The Syracuse Archaeological Site (Siracusa) in Sicily contains the impressive remains of the ancient city of Syracuse dating as far back as the 8th century BC.

History of Syracuse Archaeological Site

The city of Syracuse was founded by Greek colonists – heralding from Corinth – in 734 BC. At its height, Syracuse was the most powerful city in Sicily and according to Cicero, was the ‘most beautiful’ of all Greek cities. By the 5th to 4th century BC, Syracuse controlled Sicily, especially during the reign of Dionysus the Elder (405BC-367BC).

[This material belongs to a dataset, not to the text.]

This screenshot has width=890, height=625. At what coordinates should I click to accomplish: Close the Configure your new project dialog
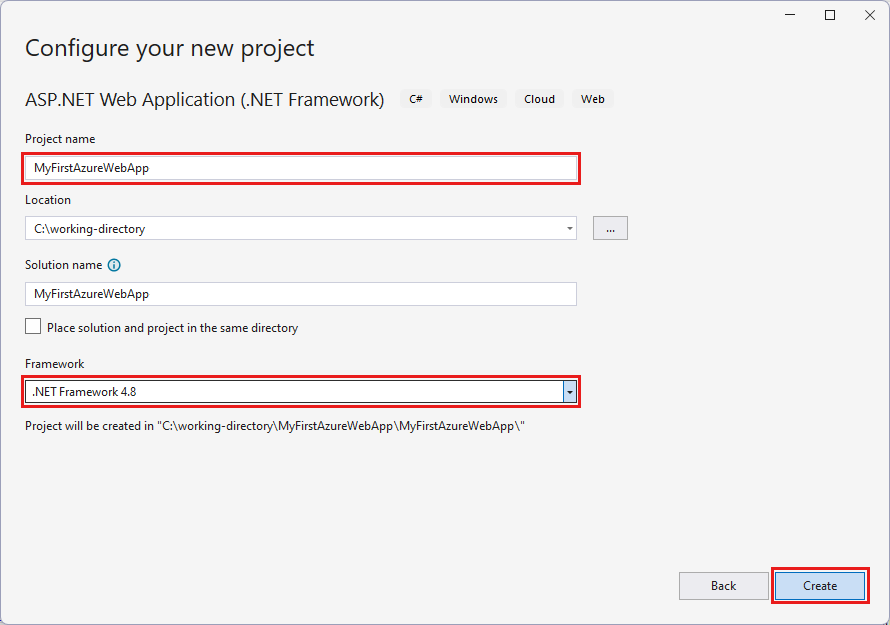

In the 3rd century BC, the Romans laid siege to Syracuse and after 3 bitter years, it came under Roman rule in 212 BC as a province. One of the most famous residents of Syracuse, the mathematician Archimedes, died during this attack.

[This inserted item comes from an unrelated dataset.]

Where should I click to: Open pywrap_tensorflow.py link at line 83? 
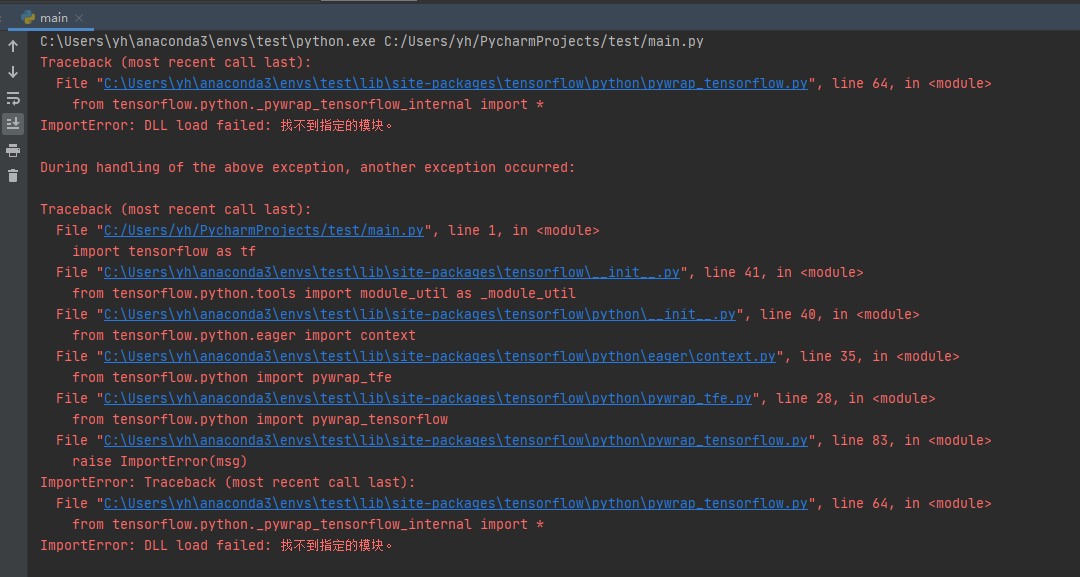pos(455,441)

Part of the Roman Empire, the city remained stable for hundreds of years until the fall of the Western Empire. Over the following centuries Syracuse was invaded, conquered, and occupied several times, leading to it being inhabited by several peoples including the Vandals and Byzantines (5th-6th centuries) as well as the Muslims (9th-10th centuries). It also came under Norman rule for 30 years from 1061.

From 1197 to 1250, Syracuse experienced resurgence under the rule of Frederick II of the Hohenstaufen Dynasty.

Syracuse Archaeological Site today

Today, visitors to the Syracuse Archaeological Site can enjoy the spectacular remnants of its past, the most famous of which is its Ancient Greek theatre. There is also a Roman amphitheatre (pictured on the map), a sanctuary to Apollo, an altar to Sicilian King Hieron II (265-215 BC), a set of ancient quarries and a fort known as the Castle of Euryalus – although the latter is located around 8 kilometres north of the main site. Together with the Necropolis of Pantalica, the Syracuse Archaeological Site is a UNESCO World Heritage site.

The Archaeological Museum is just round the corner from the archaeological park (in Via Teocrito) which contains a fascinating collection of exhibits from all over the Syracuse area.

Getting to Syracuse Archaeological Site

The Syracuse Archaeological Site is located very centrally in the city. From the centre, which is very close to the Basilica Santuario Madonna delle Lacrime, the site is a 4 minute drive or 10 minute walk via Viale Teocrito and Viale Augusto.